Dachau comenzó a funcionar en marzo de
1933, poco después de que Adolf Hitler llegó al poder en
Alemania. Los primeros prisioneros eran conocidos enemigos
políticos del régimen nazi, la mayoría de ellos comunistas y
social-demócratas, que allí se encontraban bajo “custodia
protectora”, según la retórica oficial. Estos prisioneros
políticos, que por estar en él desde el principio eran los que
mejor conocían el campo, ocuparon la mayoría de las posiciones
importantes en el gobierno interno de los prisioneros
establecido por las SS. A partir de 1935, todos los condenados
por los tribunales eran inmediatamente internados en un campo
de concentración. Los primeros judíos de Dachau también eran
enemigos políticos del Reich; sin embargo, recibían un trato
peor que los otros prisioneros. Al poco tiempo llegaron otros
grupos, entre ellos los gitanos que, al igual que los judíos,
eran considerados de raza inferior; homosexuales; Testigos de
Jehová, que se negaban a servir en el ejército; sacerdotes que
protestaban por el control que los nazis ejercían sobre las
iglesias, y muchos otros que criticaban al régimen. A medida que aumentaba la
persecución sistemática de los judíos, crecía el número de los
confinados en D. Después del pogrom
del 9 al 10 de noviembre de 1938 (Kristallnacht
- Noche de los Cristales), más de 10.000 judíos alemanes fueron
recluidos en el campo. Durante el verano de 1939 llegaron a D.

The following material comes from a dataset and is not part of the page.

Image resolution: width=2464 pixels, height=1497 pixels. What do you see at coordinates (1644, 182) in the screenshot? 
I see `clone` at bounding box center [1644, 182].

varios miles de austríacos; ello marcó el comienzo de los
transportes provenientes de cada país que iba siendo ocupado
por el ejército alemán, durante todo el transcurso de la
guerra. Los prisioneros austríacos incluían judíos,
combatientes de la resistencia, sacerdotes y otros que no
estaban dispuestos a colaborar con los ocupantes nazis. En
1942, cuando se intensificó el proceso de la “Solución
Final”, los judíos fueron enviados desde D. y otros campos del
Reich a campos de exterminio en Polonia. D. estaba rodeado por una cerca
electrificada y un ancho foso de agua. Al llegar al campo, los
prisioneros perdían todos sus derechos legales y se les
quitaban sus efectos personales, se les rasuraba la cabeza y
eran obligados a vestir uniformes a rayas. Cada prisionero
recibía un número de registro y un triángulo de color que
identificaba su categoría (judío, gitano, homosexual u otra).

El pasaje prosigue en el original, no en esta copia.